Virelai clutched the bars of the cell. He rested his forehead against the cold iron, felt hot tears threatening and blinked hard. The crystal had shown him many horrors, but it had not shown him this. He wiped his hand across his eyes and tried to pay attention to the keys, sorting through them one by one.

‘You won’t find it there,’ Saro said. ‘Tanto keeps it with him at all times. No one else is allowed to enter this cell. He comes every day, twice a day – I thought it was him when I heard voices.’ He coughed into the bandages, a racking sound which made him double up. When he recovered he smiled wanly, head on one side. ‘Is it really you, Virelai? I was sure you were dead on the battlefield. I saw you fall. Or am I going mad down here? I often think I am: I see all sorts of strange visions.’

‘It is me. I was unconscious, then Alisha . . . helped me.’

‘Is she still alive? Is she with you?’

Virelai shook his head. There was no way to talk about what she had done, what she was going to do. ‘She took the stallion and headed south.’

‘Night’s Harbinger?’ Saro sounded amazed.

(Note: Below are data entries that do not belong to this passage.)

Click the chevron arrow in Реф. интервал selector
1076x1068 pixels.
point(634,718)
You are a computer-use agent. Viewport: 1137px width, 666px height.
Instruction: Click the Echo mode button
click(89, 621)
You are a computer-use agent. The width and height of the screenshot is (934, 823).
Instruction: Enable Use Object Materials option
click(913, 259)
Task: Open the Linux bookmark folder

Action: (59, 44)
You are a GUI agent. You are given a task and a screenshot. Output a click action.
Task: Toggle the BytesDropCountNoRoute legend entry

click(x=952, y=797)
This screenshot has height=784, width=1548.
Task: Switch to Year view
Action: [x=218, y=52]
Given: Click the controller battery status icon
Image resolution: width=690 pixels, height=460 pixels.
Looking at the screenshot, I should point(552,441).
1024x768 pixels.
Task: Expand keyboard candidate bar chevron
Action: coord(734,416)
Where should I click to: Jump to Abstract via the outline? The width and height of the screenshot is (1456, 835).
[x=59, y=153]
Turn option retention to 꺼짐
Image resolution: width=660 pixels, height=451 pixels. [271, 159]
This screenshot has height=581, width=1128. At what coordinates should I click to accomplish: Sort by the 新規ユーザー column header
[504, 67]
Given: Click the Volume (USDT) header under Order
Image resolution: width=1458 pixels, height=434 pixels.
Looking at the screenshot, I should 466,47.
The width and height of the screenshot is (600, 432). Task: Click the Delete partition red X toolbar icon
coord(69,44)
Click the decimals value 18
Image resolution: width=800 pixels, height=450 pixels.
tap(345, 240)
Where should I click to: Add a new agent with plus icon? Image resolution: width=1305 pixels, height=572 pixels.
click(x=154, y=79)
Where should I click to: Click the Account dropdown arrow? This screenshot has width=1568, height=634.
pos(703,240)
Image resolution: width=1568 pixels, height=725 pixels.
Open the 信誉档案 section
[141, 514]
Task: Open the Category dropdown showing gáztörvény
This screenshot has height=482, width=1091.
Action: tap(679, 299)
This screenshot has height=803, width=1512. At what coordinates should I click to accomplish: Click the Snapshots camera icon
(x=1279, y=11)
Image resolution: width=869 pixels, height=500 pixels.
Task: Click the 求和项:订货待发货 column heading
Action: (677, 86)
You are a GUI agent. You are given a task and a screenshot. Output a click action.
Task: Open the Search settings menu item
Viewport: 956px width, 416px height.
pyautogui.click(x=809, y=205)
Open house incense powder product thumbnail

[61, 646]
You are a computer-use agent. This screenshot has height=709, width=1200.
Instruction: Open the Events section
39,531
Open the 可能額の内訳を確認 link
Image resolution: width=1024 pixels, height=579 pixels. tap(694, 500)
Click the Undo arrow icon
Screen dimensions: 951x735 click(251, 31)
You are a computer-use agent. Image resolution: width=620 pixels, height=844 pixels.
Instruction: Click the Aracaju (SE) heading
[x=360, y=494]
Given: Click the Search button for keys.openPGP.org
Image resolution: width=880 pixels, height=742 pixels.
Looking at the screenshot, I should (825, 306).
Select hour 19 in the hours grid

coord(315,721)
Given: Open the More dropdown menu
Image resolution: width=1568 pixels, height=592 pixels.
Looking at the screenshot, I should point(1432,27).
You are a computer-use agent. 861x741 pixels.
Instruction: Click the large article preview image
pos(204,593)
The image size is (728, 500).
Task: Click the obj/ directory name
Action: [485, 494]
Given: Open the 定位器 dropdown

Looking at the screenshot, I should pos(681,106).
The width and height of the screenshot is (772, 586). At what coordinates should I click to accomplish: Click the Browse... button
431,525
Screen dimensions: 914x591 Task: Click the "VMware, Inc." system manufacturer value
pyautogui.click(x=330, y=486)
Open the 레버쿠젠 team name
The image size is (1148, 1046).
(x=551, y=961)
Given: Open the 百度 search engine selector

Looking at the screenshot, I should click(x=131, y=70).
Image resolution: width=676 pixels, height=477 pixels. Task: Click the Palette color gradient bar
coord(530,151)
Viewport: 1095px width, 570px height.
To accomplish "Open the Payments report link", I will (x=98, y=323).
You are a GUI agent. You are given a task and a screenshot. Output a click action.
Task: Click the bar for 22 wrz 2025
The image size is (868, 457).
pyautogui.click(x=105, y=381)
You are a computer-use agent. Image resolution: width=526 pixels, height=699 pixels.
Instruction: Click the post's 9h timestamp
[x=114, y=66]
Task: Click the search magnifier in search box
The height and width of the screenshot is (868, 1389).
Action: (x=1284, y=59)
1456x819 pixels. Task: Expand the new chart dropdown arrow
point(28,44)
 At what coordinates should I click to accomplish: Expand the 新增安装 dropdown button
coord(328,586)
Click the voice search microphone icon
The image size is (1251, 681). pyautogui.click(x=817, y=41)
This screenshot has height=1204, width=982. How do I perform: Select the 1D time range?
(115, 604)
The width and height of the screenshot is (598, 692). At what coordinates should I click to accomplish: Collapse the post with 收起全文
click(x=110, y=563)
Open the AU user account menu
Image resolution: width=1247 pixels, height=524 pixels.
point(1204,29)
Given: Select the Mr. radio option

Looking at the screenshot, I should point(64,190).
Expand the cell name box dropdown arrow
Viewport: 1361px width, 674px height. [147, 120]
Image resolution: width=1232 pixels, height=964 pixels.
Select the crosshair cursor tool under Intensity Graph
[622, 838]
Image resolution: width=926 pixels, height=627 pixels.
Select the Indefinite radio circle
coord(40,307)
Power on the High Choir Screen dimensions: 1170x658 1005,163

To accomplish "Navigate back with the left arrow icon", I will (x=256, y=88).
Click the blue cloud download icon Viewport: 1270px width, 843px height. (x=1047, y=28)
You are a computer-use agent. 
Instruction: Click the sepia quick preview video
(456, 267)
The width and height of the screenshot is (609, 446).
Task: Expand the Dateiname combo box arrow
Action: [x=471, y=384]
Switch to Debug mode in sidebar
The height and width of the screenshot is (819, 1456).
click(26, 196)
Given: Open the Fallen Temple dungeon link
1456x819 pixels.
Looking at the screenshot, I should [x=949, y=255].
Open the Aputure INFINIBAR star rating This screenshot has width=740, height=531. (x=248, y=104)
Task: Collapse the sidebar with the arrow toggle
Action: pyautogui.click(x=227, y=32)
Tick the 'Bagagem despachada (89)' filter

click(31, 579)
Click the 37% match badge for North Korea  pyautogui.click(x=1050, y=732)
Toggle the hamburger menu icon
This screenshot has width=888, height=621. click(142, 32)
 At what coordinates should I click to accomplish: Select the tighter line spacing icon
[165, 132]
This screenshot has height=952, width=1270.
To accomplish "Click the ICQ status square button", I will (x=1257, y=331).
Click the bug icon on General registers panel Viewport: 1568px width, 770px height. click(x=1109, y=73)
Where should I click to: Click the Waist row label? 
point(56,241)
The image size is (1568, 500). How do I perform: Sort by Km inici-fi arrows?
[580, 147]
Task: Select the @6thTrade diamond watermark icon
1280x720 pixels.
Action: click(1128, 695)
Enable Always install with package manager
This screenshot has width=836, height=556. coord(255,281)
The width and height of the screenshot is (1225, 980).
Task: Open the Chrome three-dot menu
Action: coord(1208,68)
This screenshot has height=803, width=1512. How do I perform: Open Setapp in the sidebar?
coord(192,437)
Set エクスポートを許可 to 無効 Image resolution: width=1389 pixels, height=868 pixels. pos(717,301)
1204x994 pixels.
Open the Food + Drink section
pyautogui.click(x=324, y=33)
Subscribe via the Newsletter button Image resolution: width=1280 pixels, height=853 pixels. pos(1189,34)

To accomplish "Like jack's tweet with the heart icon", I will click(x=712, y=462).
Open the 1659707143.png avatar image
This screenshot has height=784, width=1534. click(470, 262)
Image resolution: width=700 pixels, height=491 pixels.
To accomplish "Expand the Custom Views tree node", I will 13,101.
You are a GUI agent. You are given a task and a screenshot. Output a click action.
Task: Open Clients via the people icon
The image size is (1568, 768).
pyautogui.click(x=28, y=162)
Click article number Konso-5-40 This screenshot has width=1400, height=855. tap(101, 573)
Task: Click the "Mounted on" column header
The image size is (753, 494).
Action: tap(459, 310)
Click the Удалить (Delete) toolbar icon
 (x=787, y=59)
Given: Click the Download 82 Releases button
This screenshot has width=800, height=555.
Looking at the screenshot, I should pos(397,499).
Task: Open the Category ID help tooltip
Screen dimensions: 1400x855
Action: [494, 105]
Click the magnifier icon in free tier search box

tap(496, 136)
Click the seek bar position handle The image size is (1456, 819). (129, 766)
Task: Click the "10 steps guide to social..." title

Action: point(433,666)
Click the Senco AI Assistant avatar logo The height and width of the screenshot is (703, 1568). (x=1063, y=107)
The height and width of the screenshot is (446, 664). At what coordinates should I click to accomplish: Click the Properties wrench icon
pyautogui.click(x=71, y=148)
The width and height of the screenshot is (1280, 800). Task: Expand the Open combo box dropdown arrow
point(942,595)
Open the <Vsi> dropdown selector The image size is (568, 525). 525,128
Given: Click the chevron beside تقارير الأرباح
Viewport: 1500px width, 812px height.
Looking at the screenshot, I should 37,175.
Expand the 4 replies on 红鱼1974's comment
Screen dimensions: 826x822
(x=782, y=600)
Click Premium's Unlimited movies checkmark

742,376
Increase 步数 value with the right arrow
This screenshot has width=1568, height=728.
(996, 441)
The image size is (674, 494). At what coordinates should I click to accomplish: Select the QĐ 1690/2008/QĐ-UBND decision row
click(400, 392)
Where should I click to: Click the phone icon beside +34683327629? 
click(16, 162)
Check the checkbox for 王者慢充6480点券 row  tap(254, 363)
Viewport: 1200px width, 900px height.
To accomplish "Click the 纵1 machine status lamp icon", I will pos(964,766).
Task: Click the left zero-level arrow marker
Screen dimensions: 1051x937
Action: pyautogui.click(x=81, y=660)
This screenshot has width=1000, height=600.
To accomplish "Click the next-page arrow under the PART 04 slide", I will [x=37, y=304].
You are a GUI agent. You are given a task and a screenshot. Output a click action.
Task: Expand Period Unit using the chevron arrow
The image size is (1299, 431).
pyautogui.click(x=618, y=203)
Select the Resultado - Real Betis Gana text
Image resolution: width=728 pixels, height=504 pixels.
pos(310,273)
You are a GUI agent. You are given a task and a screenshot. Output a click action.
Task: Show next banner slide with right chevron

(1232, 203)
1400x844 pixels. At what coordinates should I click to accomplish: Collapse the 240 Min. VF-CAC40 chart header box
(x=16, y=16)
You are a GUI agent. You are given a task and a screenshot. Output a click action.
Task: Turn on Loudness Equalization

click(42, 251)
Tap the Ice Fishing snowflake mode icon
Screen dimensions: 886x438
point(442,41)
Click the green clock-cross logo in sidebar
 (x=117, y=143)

‘We don’t have time for all this charming small talk,’ Plutario said crossly. ‘If we can’t open the damned cell we’ll have to leave him and get ourselves out of here before someone finds us and invites us to board in one of these delightful chambers. We tried and failed, and it’s really unfortunate and I’m very sorry for your friend, but look at the state of him! Even if you were able to get him out of here, what could he do? And since you can’t get him out there’s nothing more to be done. I came with you as you asked of me, now let me go.’